**Given data**
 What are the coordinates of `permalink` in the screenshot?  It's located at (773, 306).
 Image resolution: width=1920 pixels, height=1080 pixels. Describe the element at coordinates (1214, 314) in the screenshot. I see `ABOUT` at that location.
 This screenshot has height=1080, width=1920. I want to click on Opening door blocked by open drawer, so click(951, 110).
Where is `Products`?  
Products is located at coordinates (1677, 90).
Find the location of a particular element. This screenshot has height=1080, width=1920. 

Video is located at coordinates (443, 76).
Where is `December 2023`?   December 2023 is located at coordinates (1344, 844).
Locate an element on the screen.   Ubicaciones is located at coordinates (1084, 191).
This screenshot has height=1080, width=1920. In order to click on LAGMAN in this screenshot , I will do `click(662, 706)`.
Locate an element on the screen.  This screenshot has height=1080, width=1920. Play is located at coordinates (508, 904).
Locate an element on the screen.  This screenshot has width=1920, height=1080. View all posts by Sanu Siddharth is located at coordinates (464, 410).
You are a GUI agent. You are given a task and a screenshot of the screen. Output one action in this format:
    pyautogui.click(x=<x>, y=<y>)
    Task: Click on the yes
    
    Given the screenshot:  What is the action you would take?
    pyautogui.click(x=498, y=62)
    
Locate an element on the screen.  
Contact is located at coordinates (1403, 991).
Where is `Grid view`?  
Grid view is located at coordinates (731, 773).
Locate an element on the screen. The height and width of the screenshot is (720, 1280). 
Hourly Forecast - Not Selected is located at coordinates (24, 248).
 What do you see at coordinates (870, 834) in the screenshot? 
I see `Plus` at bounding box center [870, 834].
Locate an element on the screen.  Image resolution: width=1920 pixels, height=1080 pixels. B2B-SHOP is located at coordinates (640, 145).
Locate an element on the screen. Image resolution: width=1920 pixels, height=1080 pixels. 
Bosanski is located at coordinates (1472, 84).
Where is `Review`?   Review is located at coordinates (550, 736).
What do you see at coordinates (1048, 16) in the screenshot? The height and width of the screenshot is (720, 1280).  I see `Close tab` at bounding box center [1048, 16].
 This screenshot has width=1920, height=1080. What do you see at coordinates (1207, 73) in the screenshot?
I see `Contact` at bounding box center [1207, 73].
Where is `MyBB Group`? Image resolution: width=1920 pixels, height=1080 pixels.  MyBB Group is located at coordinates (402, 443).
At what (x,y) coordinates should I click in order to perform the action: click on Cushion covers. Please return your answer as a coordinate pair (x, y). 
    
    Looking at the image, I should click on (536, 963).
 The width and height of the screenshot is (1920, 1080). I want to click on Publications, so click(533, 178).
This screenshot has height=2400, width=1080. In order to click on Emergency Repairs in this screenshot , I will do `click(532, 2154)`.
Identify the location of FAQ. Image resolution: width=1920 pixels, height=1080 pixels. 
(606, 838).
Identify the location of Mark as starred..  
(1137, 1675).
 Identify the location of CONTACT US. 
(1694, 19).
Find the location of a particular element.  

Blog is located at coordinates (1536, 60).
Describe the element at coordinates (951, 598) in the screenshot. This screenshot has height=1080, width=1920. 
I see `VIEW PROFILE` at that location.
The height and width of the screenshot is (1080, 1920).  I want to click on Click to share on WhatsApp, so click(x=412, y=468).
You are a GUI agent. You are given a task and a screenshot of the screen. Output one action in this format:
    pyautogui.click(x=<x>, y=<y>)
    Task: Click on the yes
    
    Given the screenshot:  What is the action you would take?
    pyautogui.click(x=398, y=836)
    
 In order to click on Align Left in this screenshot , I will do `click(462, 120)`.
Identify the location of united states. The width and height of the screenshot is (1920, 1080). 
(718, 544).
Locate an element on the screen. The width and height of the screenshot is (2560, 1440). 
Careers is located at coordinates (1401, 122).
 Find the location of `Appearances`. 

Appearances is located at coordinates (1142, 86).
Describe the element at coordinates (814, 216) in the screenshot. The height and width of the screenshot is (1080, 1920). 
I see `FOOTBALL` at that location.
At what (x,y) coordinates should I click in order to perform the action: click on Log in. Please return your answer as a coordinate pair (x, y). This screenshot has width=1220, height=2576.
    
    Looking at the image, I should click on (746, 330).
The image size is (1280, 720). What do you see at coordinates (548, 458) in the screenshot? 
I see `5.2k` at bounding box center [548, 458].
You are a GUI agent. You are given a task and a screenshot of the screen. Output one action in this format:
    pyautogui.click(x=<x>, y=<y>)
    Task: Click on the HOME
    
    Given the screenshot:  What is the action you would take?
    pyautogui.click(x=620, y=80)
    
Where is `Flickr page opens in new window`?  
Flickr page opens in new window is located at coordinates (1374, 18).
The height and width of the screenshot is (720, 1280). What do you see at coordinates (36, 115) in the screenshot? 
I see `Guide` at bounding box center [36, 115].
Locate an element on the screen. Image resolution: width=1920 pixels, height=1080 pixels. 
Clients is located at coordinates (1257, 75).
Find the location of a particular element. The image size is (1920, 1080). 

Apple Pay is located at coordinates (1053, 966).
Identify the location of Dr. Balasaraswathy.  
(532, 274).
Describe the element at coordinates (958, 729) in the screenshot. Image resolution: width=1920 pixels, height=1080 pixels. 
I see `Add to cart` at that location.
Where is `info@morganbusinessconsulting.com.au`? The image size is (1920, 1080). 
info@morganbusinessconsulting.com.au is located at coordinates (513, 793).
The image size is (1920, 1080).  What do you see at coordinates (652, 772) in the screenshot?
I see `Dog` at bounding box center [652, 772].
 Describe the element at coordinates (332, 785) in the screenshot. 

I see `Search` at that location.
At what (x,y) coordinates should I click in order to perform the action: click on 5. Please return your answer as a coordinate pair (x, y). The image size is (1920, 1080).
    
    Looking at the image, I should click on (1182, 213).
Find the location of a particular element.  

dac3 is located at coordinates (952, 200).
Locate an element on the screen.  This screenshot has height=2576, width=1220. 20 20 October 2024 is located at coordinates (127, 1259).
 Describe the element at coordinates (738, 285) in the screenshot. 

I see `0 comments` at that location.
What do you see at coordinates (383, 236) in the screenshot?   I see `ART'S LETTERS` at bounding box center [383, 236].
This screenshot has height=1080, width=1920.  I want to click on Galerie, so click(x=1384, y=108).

**Task details**
Give the rows above as a JSON list of strings, one string per line, leaving out blank lines.

**Exercise result**
[
  " What are the coordinates of `permalink` in the screenshot?  It's located at (773, 306).",
  " Image resolution: width=1920 pixels, height=1080 pixels. Describe the element at coordinates (1214, 314) in the screenshot. I see `ABOUT` at that location.",
  " This screenshot has height=1080, width=1920. I want to click on Opening door blocked by open drawer, so click(951, 110).",
  "Where is `Products`?  ",
  "Products is located at coordinates (1677, 90).",
  "Find the location of a particular element. This screenshot has height=1080, width=1920. ",
  "Video is located at coordinates (443, 76).",
  "Where is `December 2023`?   December 2023 is located at coordinates (1344, 844).",
  "Locate an element on the screen.   Ubicaciones is located at coordinates (1084, 191).",
  "This screenshot has height=1080, width=1920. In order to click on LAGMAN in this screenshot , I will do `click(662, 706)`.",
  "Locate an element on the screen.  This screenshot has height=1080, width=1920. Play is located at coordinates (508, 904).",
  "Locate an element on the screen.  This screenshot has width=1920, height=1080. View all posts by Sanu Siddharth is located at coordinates (464, 410).",
  "You are a GUI agent. You are given a task and a screenshot of the screen. Output one action in this format:",
  "    pyautogui.click(x=<x>, y=<y>)",
  "    Task: Click on the yes",
  "    Given the screenshot:  What is the action you would take?",
  "    pyautogui.click(x=498, y=62)",
  "Locate an element on the screen.  ",
  "Contact is located at coordinates (1403, 991).",
  "Where is `Grid view`?  ",
  "Grid view is located at coordinates (731, 773).",
  "Locate an element on the screen. The height and width of the screenshot is (720, 1280). ",
  "Hourly Forecast - Not Selected is located at coordinates (24, 248).",
  " What do you see at coordinates (870, 834) in the screenshot? ",
  "I see `Plus` at bounding box center [870, 834].",
  "Locate an element on the screen.  Image resolution: width=1920 pixels, height=1080 pixels. B2B-SHOP is located at coordinates (640, 145).",
  "Locate an element on the screen. Image resolution: width=1920 pixels, height=1080 pixels. ",
  "Bosanski is located at coordinates (1472, 84).",
  "Where is `Review`?   Review is located at coordinates (550, 736).",
  "What do you see at coordinates (1048, 16) in the screenshot? The height and width of the screenshot is (720, 1280).  I see `Close tab` at bounding box center [1048, 16].",
  " This screenshot has width=1920, height=1080. What do you see at coordinates (1207, 73) in the screenshot?",
  "I see `Contact` at bounding box center [1207, 73].",
  "Where is `MyBB Group`? Image resolution: width=1920 pixels, height=1080 pixels.  MyBB Group is located at coordinates (402, 443).",
  "At what (x,y) coordinates should I click in order to perform the action: click on Cushion covers. Please return your answer as a coordinate pair (x, y). ",
  "    Looking at the image, I should click on (536, 963).",
  " The width and height of the screenshot is (1920, 1080). I want to click on Publications, so click(533, 178).",
  "This screenshot has height=2400, width=1080. In order to click on Emergency Repairs in this screenshot , I will do `click(532, 2154)`.",
  "Identify the location of FAQ. Image resolution: width=1920 pixels, height=1080 pixels. ",
  "(606, 838).",
  "Identify the location of Mark as starred..  ",
  "(1137, 1675).",
  " Identify the location of CONTACT US. ",
  "(1694, 19).",
  "Find the location of a particular element.  ",
  "Blog is located at coordinates (1536, 60).",
  "Describe the element at coordinates (951, 598) in the screenshot. This screenshot has height=1080, width=1920. ",
  "I see `VIEW PROFILE` at that location.",
  "The height and width of the screenshot is (1080, 1920).  I want to click on Click to share on WhatsApp, so click(x=412, y=468).",
  "You are a GUI agent. You are given a task and a screenshot of the screen. Output one action in this format:",
  "    pyautogui.click(x=<x>, y=<y>)",
  "    Task: Click on the yes",
  "    Given the screenshot:  What is the action you would take?",
  "    pyautogui.click(x=398, y=836)",
  " In order to click on Align Left in this screenshot , I will do `click(462, 120)`.",
  "Identify the location of united states. The width and height of the screenshot is (1920, 1080). ",
  "(718, 544).",
  "Locate an element on the screen. The width and height of the screenshot is (2560, 1440). ",
  "Careers is located at coordinates (1401, 122).",
  " Find the location of `Appearances`. ",
  "Appearances is located at coordinates (1142, 86).",
  "Describe the element at coordinates (814, 216) in the screenshot. The height and width of the screenshot is (1080, 1920). ",
  "I see `FOOTBALL` at that location.",
  "At what (x,y) coordinates should I click in order to perform the action: click on Log in. Please return your answer as a coordinate pair (x, y). This screenshot has width=1220, height=2576.",
  "    Looking at the image, I should click on (746, 330).",
  "The image size is (1280, 720). What do you see at coordinates (548, 458) in the screenshot? ",
  "I see `5.2k` at bounding box center [548, 458].",
  "You are a GUI agent. You are given a task and a screenshot of the screen. Output one action in this format:",
  "    pyautogui.click(x=<x>, y=<y>)",
  "    Task: Click on the HOME",
  "    Given the screenshot:  What is the action you would take?",
  "    pyautogui.click(x=620, y=80)",
  "Where is `Flickr page opens in new window`?  ",
  "Flickr page opens in new window is located at coordinates (1374, 18).",
  "The height and width of the screenshot is (720, 1280). What do you see at coordinates (36, 115) in the screenshot? ",
  "I see `Guide` at bounding box center [36, 115].",
  "Locate an element on the screen. Image resolution: width=1920 pixels, height=1080 pixels. ",
  "Clients is located at coordinates (1257, 75).",
  "Find the location of a particular element. The image size is (1920, 1080). ",
  "Apple Pay is located at coordinates (1053, 966).",
  "Identify the location of Dr. Balasaraswathy.  ",
  "(532, 274).",
  "Describe the element at coordinates (958, 729) in the screenshot. Image resolution: width=1920 pixels, height=1080 pixels. ",
  "I see `Add to cart` at that location.",
  "Where is `info@morganbusinessconsulting.com.au`? The image size is (1920, 1080). ",
  "info@morganbusinessconsulting.com.au is located at coordinates (513, 793).",
  "The image size is (1920, 1080).  What do you see at coordinates (652, 772) in the screenshot?",
  "I see `Dog` at bounding box center [652, 772].",
  " Describe the element at coordinates (332, 785) in the screenshot. ",
  "I see `Search` at that location.",
  "At what (x,y) coordinates should I click in order to perform the action: click on 5. Please return your answer as a coordinate pair (x, y). The image size is (1920, 1080).",
  "    Looking at the image, I should click on (1182, 213).",
  "Find the location of a particular element.  ",
  "dac3 is located at coordinates (952, 200).",
  "Locate an element on the screen.  This screenshot has height=2576, width=1220. 20 20 October 2024 is located at coordinates (127, 1259).",
  " Describe the element at coordinates (738, 285) in the screenshot. ",
  "I see `0 comments` at that location.",
  "What do you see at coordinates (383, 236) in the screenshot?   I see `ART'S LETTERS` at bounding box center [383, 236].",
  "This screenshot has height=1080, width=1920.  I want to click on Galerie, so click(x=1384, y=108)."
]